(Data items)

* * * * * * * * *

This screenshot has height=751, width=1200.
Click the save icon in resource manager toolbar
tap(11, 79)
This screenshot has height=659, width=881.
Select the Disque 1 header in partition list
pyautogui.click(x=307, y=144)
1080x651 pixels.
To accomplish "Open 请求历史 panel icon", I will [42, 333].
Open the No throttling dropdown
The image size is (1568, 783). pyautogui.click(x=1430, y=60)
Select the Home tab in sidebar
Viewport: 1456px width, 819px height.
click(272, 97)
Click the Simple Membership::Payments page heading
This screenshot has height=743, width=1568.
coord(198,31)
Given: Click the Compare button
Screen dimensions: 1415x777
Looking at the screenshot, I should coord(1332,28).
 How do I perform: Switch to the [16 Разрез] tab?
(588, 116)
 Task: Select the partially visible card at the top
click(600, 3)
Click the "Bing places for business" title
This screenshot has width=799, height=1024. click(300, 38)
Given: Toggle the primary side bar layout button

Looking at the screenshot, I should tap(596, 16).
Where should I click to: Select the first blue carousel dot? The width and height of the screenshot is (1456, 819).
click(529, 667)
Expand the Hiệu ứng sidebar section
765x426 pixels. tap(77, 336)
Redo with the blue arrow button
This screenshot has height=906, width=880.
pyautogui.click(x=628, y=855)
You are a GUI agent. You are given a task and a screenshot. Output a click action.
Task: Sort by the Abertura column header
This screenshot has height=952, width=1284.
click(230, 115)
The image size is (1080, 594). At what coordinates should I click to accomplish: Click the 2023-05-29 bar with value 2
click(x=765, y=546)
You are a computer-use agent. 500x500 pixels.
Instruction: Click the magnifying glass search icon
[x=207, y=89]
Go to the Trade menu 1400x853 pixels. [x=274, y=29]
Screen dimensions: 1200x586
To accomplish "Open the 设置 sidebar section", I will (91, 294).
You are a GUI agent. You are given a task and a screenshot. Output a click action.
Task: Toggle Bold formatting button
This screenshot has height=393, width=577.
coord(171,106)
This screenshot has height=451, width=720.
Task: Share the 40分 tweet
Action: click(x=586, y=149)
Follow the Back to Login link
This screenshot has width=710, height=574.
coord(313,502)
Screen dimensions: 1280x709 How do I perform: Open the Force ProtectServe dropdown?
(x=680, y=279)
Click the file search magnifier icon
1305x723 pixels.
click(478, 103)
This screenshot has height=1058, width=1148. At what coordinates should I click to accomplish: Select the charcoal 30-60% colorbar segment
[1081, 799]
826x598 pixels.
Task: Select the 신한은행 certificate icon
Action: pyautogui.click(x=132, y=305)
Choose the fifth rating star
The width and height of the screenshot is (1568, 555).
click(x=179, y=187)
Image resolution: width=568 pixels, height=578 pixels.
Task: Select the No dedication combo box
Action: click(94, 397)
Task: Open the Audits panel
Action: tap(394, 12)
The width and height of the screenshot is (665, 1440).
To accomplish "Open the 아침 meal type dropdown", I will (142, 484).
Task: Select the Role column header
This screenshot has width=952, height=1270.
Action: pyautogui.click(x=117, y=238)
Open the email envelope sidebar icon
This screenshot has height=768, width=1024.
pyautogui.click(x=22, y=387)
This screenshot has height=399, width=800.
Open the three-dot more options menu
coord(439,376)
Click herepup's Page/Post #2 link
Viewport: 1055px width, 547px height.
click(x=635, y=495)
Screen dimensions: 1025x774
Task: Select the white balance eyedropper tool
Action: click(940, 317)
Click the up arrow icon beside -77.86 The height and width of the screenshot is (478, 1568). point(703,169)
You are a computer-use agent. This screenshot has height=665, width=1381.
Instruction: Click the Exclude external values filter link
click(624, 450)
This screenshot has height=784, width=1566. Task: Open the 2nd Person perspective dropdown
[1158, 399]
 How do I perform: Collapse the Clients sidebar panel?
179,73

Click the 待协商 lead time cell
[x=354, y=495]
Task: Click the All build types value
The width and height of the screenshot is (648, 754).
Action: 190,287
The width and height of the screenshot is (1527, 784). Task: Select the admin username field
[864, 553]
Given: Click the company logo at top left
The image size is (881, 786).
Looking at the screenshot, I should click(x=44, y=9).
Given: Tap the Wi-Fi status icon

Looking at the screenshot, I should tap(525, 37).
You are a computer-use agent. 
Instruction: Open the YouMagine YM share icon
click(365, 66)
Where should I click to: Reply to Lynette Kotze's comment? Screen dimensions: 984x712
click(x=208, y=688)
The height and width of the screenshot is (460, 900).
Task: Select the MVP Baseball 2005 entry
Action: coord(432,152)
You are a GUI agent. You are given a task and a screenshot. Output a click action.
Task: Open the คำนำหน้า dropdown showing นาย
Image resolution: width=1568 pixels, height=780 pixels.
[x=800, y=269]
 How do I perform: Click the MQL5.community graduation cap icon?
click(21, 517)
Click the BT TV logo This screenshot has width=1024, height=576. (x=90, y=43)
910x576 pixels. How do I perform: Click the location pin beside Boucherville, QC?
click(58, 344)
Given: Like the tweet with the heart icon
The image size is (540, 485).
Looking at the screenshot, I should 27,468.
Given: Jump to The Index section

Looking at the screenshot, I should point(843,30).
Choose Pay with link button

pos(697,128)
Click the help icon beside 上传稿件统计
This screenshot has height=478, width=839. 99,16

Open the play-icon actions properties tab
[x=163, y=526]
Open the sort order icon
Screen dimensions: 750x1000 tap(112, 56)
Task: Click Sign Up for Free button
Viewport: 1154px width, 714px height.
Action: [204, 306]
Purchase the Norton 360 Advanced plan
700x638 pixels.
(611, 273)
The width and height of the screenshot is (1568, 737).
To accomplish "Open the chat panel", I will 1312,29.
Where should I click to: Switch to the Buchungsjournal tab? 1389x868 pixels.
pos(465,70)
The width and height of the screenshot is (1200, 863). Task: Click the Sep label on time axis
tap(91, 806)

* * * * * * * * *

→ **Activity**
Each record above should be returned exactly as written.

→ **Answer area**
This screenshot has height=751, width=1200.
Click the save icon in resource manager toolbar
tap(11, 79)
This screenshot has height=659, width=881.
Select the Disque 1 header in partition list
pyautogui.click(x=307, y=144)
1080x651 pixels.
To accomplish "Open 请求历史 panel icon", I will [42, 333].
Open the No throttling dropdown
The image size is (1568, 783). pyautogui.click(x=1430, y=60)
Select the Home tab in sidebar
Viewport: 1456px width, 819px height.
click(272, 97)
Click the Simple Membership::Payments page heading
This screenshot has height=743, width=1568.
coord(198,31)
Given: Click the Compare button
Screen dimensions: 1415x777
Looking at the screenshot, I should coord(1332,28).
 How do I perform: Switch to the [16 Разрез] tab?
(588, 116)
 Task: Select the partially visible card at the top
click(600, 3)
Click the "Bing places for business" title
This screenshot has width=799, height=1024. click(300, 38)
Given: Toggle the primary side bar layout button

Looking at the screenshot, I should tap(596, 16).
Where should I click to: Select the first blue carousel dot? The width and height of the screenshot is (1456, 819).
click(529, 667)
Expand the Hiệu ứng sidebar section
765x426 pixels. tap(77, 336)
Redo with the blue arrow button
This screenshot has height=906, width=880.
pyautogui.click(x=628, y=855)
You are a GUI agent. You are given a task and a screenshot. Output a click action.
Task: Sort by the Abertura column header
This screenshot has height=952, width=1284.
click(230, 115)
The image size is (1080, 594). At what coordinates should I click to accomplish: Click the 2023-05-29 bar with value 2
click(x=765, y=546)
You are a computer-use agent. 500x500 pixels.
Instruction: Click the magnifying glass search icon
[x=207, y=89]
Go to the Trade menu 1400x853 pixels. [x=274, y=29]
Screen dimensions: 1200x586
To accomplish "Open the 设置 sidebar section", I will (91, 294).
You are a GUI agent. You are given a task and a screenshot. Output a click action.
Task: Toggle Bold formatting button
This screenshot has height=393, width=577.
coord(171,106)
This screenshot has height=451, width=720.
Task: Share the 40分 tweet
Action: click(x=586, y=149)
Follow the Back to Login link
This screenshot has width=710, height=574.
coord(313,502)
Screen dimensions: 1280x709 How do I perform: Open the Force ProtectServe dropdown?
(x=680, y=279)
Click the file search magnifier icon
1305x723 pixels.
click(478, 103)
This screenshot has height=1058, width=1148. At what coordinates should I click to accomplish: Select the charcoal 30-60% colorbar segment
[1081, 799]
826x598 pixels.
Task: Select the 신한은행 certificate icon
Action: pyautogui.click(x=132, y=305)
Choose the fifth rating star
The width and height of the screenshot is (1568, 555).
click(x=179, y=187)
Image resolution: width=568 pixels, height=578 pixels.
Task: Select the No dedication combo box
Action: click(94, 397)
Task: Open the Audits panel
Action: tap(394, 12)
The width and height of the screenshot is (665, 1440).
To accomplish "Open the 아침 meal type dropdown", I will (142, 484).
Task: Select the Role column header
This screenshot has width=952, height=1270.
Action: pyautogui.click(x=117, y=238)
Open the email envelope sidebar icon
This screenshot has height=768, width=1024.
pyautogui.click(x=22, y=387)
This screenshot has height=399, width=800.
Open the three-dot more options menu
coord(439,376)
Click herepup's Page/Post #2 link
Viewport: 1055px width, 547px height.
click(x=635, y=495)
Screen dimensions: 1025x774
Task: Select the white balance eyedropper tool
Action: click(940, 317)
Click the up arrow icon beside -77.86 The height and width of the screenshot is (478, 1568). point(703,169)
You are a computer-use agent. This screenshot has height=665, width=1381.
Instruction: Click the Exclude external values filter link
click(624, 450)
This screenshot has height=784, width=1566. Task: Open the 2nd Person perspective dropdown
[1158, 399]
 How do I perform: Collapse the Clients sidebar panel?
179,73

Click the 待协商 lead time cell
[x=354, y=495]
Task: Click the All build types value
The width and height of the screenshot is (648, 754).
Action: 190,287
The width and height of the screenshot is (1527, 784). Task: Select the admin username field
[864, 553]
Given: Click the company logo at top left
The image size is (881, 786).
Looking at the screenshot, I should click(x=44, y=9).
Given: Tap the Wi-Fi status icon

Looking at the screenshot, I should tap(525, 37).
You are a computer-use agent. 
Instruction: Open the YouMagine YM share icon
click(365, 66)
Where should I click to: Reply to Lynette Kotze's comment? Screen dimensions: 984x712
click(x=208, y=688)
The height and width of the screenshot is (460, 900).
Task: Select the MVP Baseball 2005 entry
Action: coord(432,152)
You are a GUI agent. You are given a task and a screenshot. Output a click action.
Task: Open the คำนำหน้า dropdown showing นาย
Image resolution: width=1568 pixels, height=780 pixels.
[x=800, y=269]
 How do I perform: Click the MQL5.community graduation cap icon?
click(21, 517)
Click the BT TV logo This screenshot has width=1024, height=576. (x=90, y=43)
910x576 pixels. How do I perform: Click the location pin beside Boucherville, QC?
click(58, 344)
Given: Like the tweet with the heart icon
The image size is (540, 485).
Looking at the screenshot, I should 27,468.
Given: Jump to The Index section

Looking at the screenshot, I should point(843,30).
Choose Pay with link button

pos(697,128)
Click the help icon beside 上传稿件统计
This screenshot has height=478, width=839. 99,16

Open the play-icon actions properties tab
[x=163, y=526]
Open the sort order icon
Screen dimensions: 750x1000 tap(112, 56)
Task: Click Sign Up for Free button
Viewport: 1154px width, 714px height.
Action: [204, 306]
Purchase the Norton 360 Advanced plan
700x638 pixels.
(611, 273)
The width and height of the screenshot is (1568, 737).
To accomplish "Open the chat panel", I will 1312,29.
Where should I click to: Switch to the Buchungsjournal tab? 1389x868 pixels.
pos(465,70)
The width and height of the screenshot is (1200, 863). Task: Click the Sep label on time axis
tap(91, 806)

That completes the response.